I agree with you. But wouldnt it be good if high level languages supported concurrency. This would make it easier to program certain tasks. A popular opinion I encounter often and also reflected to an extent in the article is that such a route has no merit.
There is no reason to believe that HLLs have to be particularly inefficient (for example the scheme compiler stalin can hold its own and often run faster than an equivalent number crunching code written in c). I am not arguing that Python should be that high level language, but that the current state of "divide" (c for programming servers python for apps) is a little artificial and is a result of a lack of options. Not grappling with parallelism only makes the scene a little more entrenched.
I find X10, Fortress and Chapel quite exciting as they are trying to straddle this gap.
I'm all for models of parallelisms in high level languages. I was pointing out that writing parallel programs without high level models - such as using Pthreads or MPI directly - will probably remain at the systems programming level.
I think we'll need to add models of parallelism to high level languages, and most programmers will have to deal with it. But, that's not a given. This author is on the other side: maybe the majority of programs will be able to remain sequential, and we can allow the exploitation of multiple cores to happen mostly at the OS level through the scheduler.
For machines today, I would have to agree with the author. But what happens when a single core is no longer sufficient to handle your "simple" processing requirements in a timely manner?
Time requirements are constantly getting smaller, and computing requirements are getting larger. Serially generating data, even just for web pages, won't work forever (and I'm willing to hazard a guess that for the major players, it doesn't work now).

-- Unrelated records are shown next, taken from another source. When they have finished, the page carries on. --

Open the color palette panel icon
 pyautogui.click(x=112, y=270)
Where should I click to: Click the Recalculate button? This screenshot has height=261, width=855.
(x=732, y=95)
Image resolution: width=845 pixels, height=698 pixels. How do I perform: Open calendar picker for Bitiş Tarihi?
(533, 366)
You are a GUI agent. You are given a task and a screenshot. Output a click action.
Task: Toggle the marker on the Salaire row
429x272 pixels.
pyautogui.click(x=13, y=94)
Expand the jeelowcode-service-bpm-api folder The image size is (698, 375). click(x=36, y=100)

Multiprocessing, while a great advancement for Python, is not what I would consider lightweight. It's not a problem for the dual- and quad-core computing era, where you have a few number of spawned processes. However, if you go to a 32 or 64 core era, and the ability of multiprocessing to scale will be dramatically affected by the memory and processing overhead required.
We're fine now with the tools we have. However, if these tools do not evolve, we won't be fine in the future.

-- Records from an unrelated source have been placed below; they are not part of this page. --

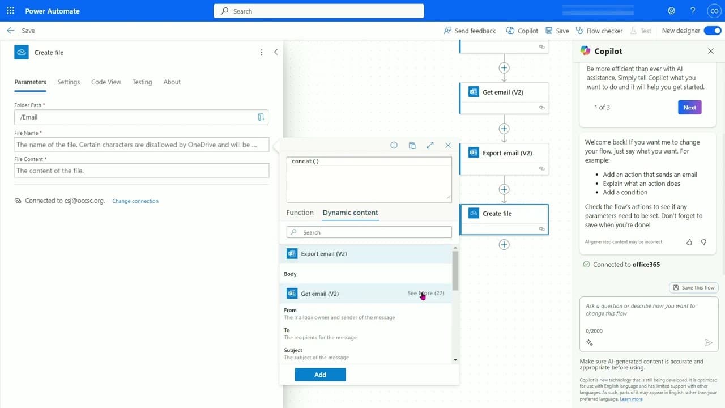Expand the expression editor to full screen
725x408 pixels.
pos(430,146)

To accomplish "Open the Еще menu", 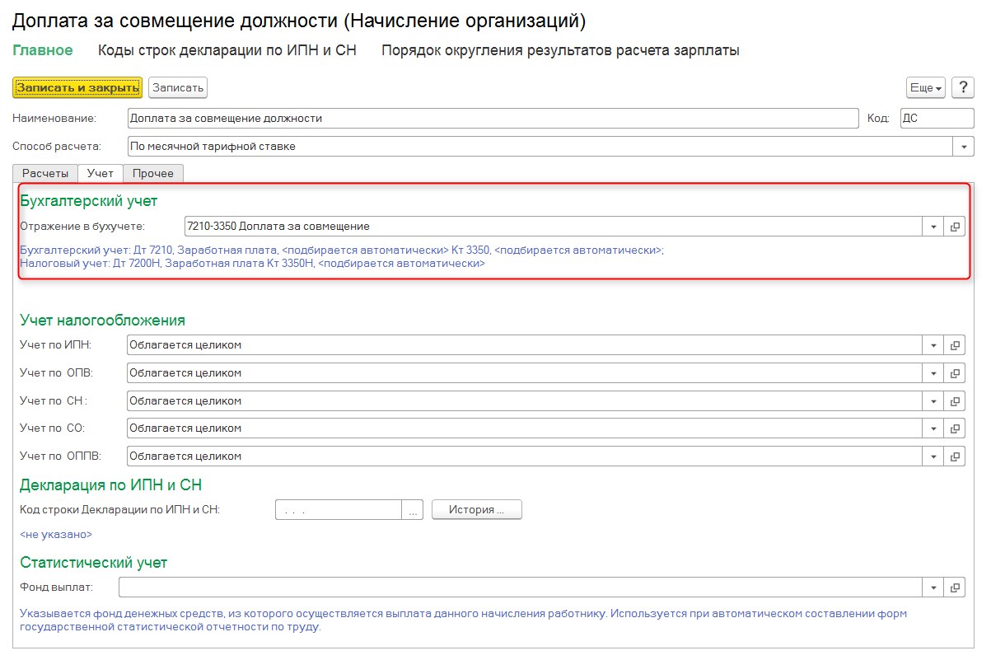I will (x=925, y=88).
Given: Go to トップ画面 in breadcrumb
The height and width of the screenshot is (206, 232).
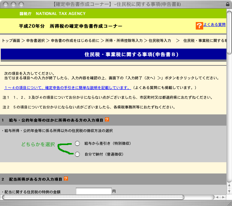Looking at the screenshot, I should click(11, 40).
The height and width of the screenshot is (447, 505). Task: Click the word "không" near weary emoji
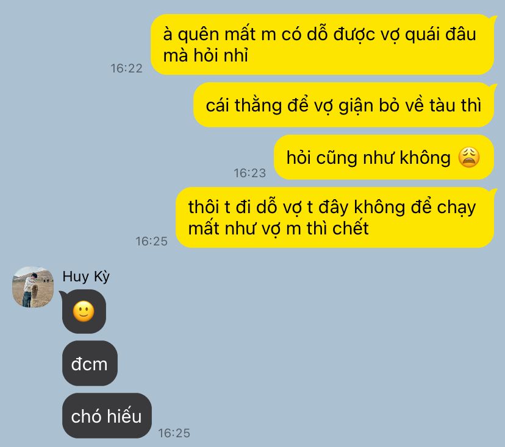(425, 158)

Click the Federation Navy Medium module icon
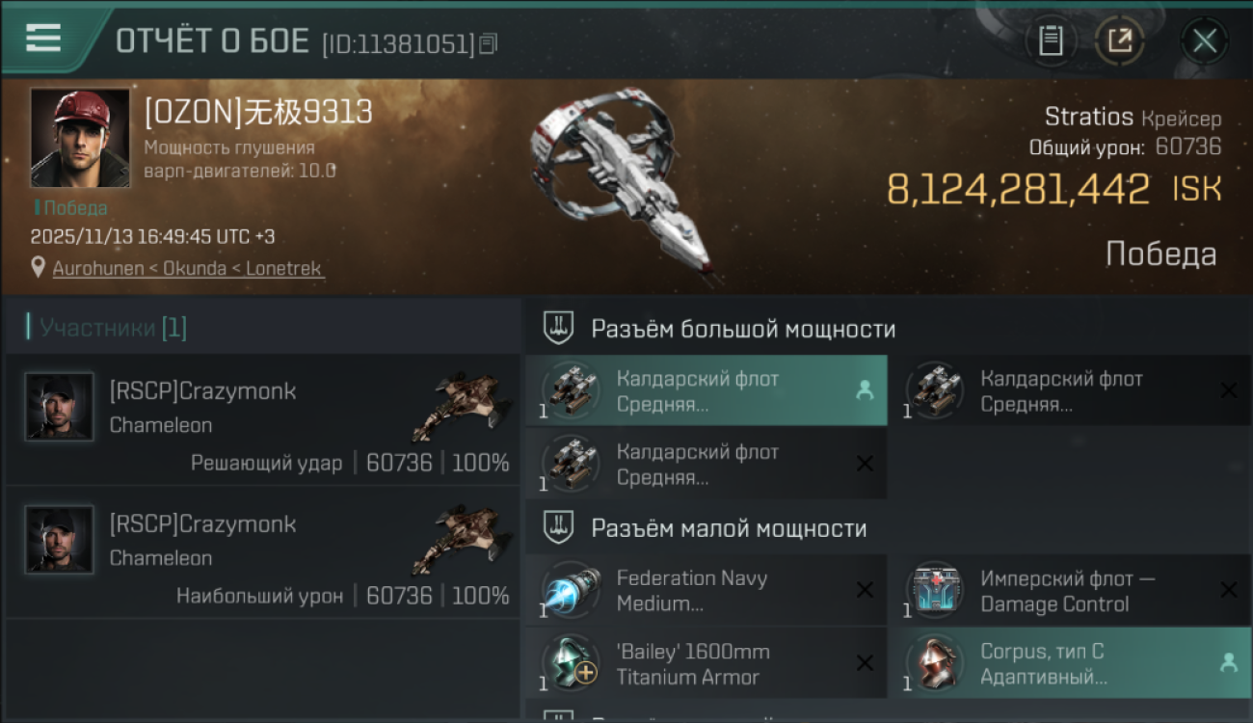pyautogui.click(x=571, y=590)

Could'nt agree more. If the point of the article was: for people who want to do the same old thing then they neednt bother about the new(^) changes, then thats almost a tautology. Someone will find a way to do something useful with the new capabilities of commodity CPUs. If I do not want to delve in those bits, it ensures that the person wont be me.
^ Disclaimer: parallelism/concurrency is far from new though.
My big problem with event loops is that while your framework may be all asynchronous, your code will not be. Try to make a call to MySQL and you will block the entire process. On the other hand, in this case your thread will just be put in a sleep mode and another thread will take over. Yes, there is overhead, but depending what you are doing, threads can be a great tool.